Uno de los hallazgos más relevantes del trabajo reside en la eficacia de los antioxidantes naturales frente a los compuestos sintéticos. A diferencia de los suplementos en altas dosis, que pueden entorpecer la adaptación al ejercicio, los nutrientes presentes en los alimentos actúan en sinergia para reducir el estrés oxidativo. Además, elementos como los polifenoles y los ácidos grasos Omega-3 son determinantes para modular la inflamación y reparar los tejidos dañados.
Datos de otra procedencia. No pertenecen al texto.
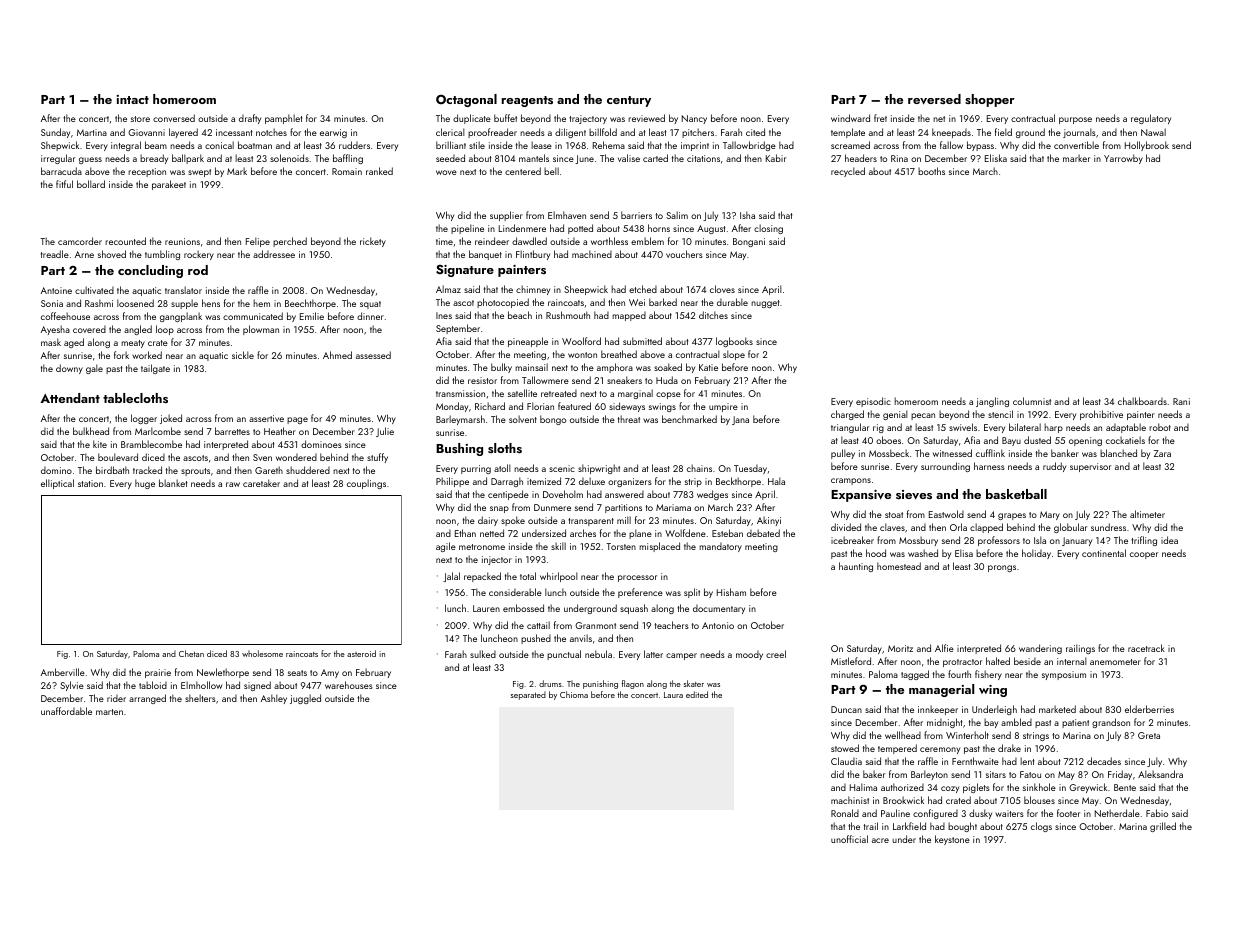 The width and height of the screenshot is (1233, 952). What do you see at coordinates (132, 99) in the screenshot?
I see `intact` at bounding box center [132, 99].
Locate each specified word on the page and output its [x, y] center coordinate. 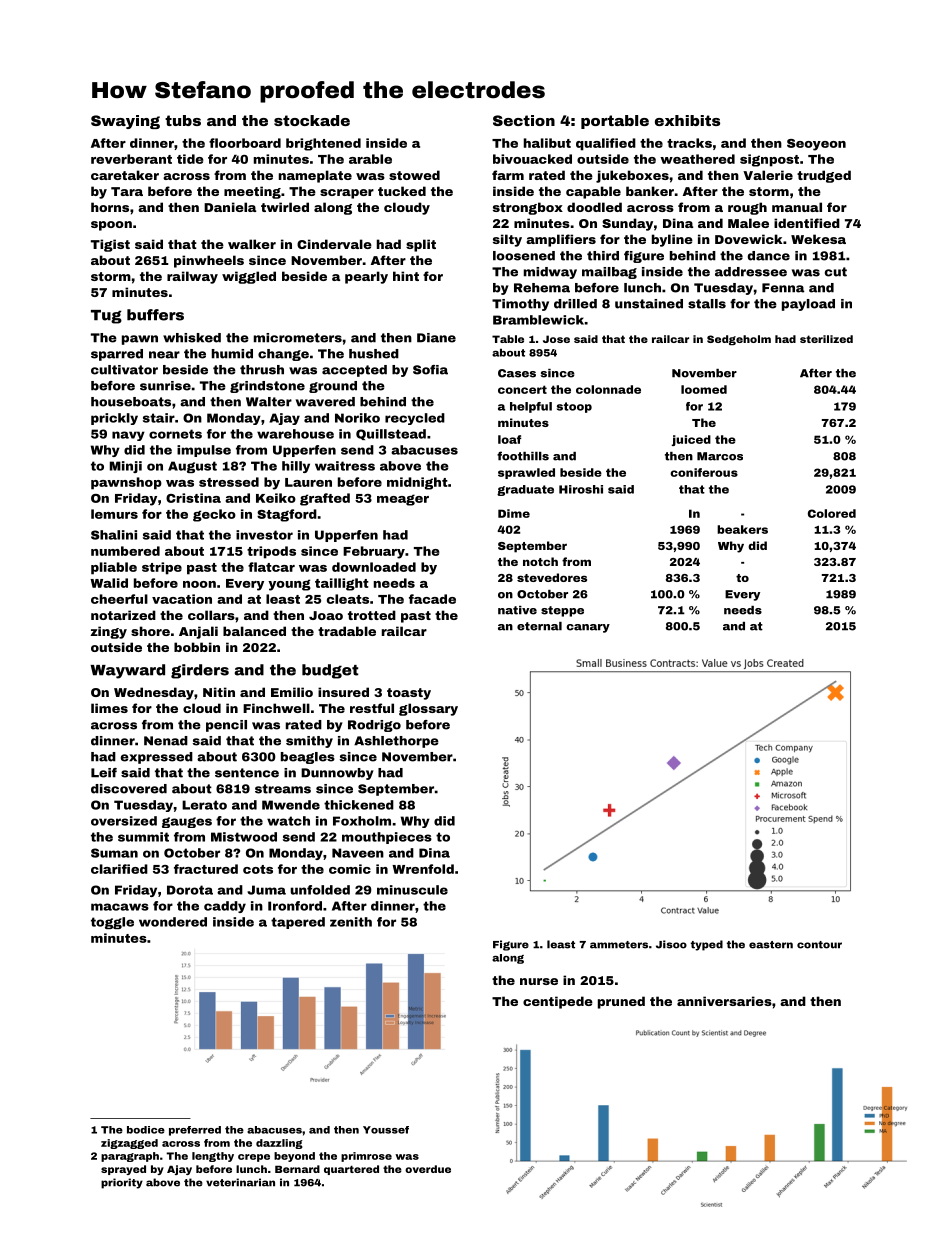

El estudio también subraya el valor profiláctico de la dieta mediterránea contra patologías graves, desde enfermedades cardiovasculares y metabólicas, como la diabetes tipo 2, hasta trastornos neurodegenerativos como el Alzheimer. La riqueza en fibra y la calidad de las grasas ingeridas favorecen una microbiota intestinal saludable, reforzando así la inmunidad natural del atleta.
En el terreno de la prevención de lesiones, el informe vincula este hábito alimenticio con una mayor densidad mineral ósea y un descenso en el riesgo de fracturas por estrés. Asimismo, se ha observado que los nutrientes esenciales son clave para preservar la masa muscular en etapas de inmovilización forzosa.
Finalmente, los investigadores destacan el impacto en la función cognitiva, vital para deportes que requieren una toma de decisiones rápida.